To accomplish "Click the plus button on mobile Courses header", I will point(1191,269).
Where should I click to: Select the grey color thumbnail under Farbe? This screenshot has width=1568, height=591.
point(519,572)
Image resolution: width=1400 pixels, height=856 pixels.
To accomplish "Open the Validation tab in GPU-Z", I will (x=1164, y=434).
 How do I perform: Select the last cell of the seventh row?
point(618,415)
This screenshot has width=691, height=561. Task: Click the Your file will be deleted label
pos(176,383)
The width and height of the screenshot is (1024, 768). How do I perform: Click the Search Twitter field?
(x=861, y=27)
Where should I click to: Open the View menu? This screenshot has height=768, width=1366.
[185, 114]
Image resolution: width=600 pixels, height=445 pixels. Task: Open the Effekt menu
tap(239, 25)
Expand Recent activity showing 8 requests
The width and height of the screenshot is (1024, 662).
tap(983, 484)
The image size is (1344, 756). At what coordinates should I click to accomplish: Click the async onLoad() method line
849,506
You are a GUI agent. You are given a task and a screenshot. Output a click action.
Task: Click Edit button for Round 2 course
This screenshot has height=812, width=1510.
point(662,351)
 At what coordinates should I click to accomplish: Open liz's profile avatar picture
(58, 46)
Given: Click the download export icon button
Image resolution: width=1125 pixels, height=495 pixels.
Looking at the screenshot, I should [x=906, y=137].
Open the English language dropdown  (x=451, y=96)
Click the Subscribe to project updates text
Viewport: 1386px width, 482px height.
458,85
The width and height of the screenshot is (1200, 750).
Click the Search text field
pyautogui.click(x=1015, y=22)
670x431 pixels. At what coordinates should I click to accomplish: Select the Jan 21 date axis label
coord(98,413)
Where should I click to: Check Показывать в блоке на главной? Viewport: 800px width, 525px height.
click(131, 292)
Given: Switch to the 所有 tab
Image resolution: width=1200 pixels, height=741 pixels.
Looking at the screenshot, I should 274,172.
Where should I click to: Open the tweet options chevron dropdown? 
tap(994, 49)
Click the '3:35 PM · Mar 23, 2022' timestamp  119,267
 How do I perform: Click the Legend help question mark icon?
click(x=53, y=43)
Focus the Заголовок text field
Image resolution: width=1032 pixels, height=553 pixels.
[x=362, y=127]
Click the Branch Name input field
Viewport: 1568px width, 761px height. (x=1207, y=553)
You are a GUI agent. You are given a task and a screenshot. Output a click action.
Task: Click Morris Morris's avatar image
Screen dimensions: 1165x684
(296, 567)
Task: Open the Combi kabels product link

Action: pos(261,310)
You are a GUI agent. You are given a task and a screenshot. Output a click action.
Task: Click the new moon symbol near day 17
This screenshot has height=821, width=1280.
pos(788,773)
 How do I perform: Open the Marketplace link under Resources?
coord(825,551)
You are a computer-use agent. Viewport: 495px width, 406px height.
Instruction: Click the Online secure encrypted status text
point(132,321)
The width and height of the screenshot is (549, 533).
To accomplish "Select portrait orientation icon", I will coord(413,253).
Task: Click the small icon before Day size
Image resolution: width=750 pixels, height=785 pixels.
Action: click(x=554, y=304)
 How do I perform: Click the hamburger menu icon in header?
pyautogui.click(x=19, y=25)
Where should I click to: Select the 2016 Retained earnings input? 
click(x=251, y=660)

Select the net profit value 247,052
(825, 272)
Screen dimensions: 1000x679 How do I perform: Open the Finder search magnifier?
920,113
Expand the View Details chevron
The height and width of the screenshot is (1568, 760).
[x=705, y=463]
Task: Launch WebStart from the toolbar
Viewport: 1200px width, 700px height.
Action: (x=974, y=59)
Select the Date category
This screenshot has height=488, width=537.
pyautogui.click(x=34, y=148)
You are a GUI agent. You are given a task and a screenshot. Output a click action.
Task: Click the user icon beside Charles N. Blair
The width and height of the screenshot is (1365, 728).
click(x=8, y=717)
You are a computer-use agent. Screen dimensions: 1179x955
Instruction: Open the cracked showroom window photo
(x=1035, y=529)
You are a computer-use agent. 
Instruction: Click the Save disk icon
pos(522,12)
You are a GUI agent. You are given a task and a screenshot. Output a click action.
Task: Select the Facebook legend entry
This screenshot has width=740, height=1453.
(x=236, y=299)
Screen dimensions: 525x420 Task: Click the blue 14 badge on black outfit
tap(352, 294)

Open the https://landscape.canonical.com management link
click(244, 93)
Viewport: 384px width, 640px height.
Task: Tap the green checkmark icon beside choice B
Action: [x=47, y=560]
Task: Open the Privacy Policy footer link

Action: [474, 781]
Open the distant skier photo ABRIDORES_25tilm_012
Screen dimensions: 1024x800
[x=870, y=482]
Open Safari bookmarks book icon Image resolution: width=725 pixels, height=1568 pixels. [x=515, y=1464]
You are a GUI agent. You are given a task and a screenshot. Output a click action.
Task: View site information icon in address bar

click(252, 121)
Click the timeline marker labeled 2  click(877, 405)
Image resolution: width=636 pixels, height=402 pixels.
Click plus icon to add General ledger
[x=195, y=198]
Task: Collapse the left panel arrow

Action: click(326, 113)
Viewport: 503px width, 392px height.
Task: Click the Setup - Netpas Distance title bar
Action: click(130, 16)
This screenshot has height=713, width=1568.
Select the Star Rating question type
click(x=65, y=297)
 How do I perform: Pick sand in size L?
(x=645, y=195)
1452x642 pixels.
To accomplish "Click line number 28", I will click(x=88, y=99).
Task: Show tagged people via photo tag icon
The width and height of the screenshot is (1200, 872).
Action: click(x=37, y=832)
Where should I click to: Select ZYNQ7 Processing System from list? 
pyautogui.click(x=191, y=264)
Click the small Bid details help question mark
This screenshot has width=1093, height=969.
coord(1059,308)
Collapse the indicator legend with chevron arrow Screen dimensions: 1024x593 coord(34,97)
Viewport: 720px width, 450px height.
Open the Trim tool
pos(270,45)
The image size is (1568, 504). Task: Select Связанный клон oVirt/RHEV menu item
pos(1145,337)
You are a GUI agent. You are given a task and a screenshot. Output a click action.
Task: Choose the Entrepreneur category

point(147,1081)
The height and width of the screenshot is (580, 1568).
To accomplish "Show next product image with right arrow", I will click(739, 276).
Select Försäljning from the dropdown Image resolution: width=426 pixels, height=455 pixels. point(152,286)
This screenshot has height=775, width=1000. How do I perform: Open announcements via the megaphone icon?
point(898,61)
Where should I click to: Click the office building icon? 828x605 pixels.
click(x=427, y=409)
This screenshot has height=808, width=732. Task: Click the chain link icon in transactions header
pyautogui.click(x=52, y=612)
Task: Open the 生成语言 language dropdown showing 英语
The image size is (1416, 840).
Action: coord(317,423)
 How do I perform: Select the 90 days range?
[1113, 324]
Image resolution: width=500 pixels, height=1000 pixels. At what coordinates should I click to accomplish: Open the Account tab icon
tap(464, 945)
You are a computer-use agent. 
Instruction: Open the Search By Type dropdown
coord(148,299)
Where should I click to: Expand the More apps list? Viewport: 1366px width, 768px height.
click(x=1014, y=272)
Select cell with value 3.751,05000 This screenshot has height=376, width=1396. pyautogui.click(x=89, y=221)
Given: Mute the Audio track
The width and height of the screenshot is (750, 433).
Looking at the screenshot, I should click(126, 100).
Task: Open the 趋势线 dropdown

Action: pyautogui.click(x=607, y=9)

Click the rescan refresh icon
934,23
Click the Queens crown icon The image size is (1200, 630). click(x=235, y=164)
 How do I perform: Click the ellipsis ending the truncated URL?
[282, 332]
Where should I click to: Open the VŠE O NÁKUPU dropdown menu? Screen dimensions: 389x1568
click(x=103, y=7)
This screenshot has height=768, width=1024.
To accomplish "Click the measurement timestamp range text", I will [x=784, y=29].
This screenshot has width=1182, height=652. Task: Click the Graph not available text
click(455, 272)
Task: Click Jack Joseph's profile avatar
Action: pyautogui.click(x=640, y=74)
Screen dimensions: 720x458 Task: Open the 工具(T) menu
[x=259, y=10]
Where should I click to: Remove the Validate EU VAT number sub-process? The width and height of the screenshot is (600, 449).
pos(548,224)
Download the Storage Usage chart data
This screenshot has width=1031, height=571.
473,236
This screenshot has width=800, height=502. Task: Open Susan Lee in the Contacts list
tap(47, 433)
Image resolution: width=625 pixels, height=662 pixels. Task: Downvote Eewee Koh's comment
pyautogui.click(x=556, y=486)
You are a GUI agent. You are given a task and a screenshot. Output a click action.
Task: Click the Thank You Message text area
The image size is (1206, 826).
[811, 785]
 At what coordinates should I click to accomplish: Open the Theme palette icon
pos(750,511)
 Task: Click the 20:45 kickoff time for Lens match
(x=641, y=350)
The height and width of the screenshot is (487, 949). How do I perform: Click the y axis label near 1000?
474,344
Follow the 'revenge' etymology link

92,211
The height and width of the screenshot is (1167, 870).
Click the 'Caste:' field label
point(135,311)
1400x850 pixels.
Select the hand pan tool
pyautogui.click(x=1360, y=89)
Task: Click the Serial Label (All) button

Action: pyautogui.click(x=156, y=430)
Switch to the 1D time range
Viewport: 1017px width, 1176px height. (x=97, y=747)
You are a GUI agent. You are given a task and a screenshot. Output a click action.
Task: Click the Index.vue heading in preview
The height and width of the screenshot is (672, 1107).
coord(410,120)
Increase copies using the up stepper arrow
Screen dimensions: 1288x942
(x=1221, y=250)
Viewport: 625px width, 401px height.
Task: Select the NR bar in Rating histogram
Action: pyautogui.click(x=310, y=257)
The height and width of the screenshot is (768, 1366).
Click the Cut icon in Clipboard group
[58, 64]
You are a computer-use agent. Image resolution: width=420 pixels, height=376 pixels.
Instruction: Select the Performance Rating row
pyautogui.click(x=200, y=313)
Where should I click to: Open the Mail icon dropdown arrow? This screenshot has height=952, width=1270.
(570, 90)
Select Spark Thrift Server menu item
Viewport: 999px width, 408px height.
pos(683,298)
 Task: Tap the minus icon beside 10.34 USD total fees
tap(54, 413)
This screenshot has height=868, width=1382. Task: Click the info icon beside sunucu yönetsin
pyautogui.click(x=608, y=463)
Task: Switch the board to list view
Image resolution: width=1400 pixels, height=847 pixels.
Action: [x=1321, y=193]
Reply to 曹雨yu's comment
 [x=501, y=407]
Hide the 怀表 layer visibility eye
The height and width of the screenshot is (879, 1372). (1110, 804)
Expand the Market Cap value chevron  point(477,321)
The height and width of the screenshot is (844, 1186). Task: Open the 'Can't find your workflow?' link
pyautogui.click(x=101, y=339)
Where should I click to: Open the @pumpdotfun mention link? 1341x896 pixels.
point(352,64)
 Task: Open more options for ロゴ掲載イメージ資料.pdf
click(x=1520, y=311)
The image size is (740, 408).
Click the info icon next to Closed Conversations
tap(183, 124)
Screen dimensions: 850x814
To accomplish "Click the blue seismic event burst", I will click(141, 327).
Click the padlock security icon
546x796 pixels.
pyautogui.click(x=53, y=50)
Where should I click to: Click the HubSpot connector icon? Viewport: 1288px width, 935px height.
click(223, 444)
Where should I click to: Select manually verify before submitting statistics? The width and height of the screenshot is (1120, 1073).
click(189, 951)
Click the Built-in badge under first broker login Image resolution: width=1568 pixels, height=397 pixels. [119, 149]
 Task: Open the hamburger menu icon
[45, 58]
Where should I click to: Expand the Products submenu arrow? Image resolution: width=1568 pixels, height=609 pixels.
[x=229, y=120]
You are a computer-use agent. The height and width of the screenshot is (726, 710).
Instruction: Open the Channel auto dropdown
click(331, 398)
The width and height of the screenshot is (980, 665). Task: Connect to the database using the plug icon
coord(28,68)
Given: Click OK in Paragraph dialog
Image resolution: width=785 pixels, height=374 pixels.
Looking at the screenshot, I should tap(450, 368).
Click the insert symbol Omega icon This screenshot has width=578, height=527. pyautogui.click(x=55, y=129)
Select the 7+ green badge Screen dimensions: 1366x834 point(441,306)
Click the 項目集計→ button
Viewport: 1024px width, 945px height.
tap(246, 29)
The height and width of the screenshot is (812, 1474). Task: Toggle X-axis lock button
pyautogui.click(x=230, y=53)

= Activity =
Check every line above for the word "small" and copy those that have it.

= Exercise response =
Task: Click the small icon before Day size
Click the small Bid details help question mark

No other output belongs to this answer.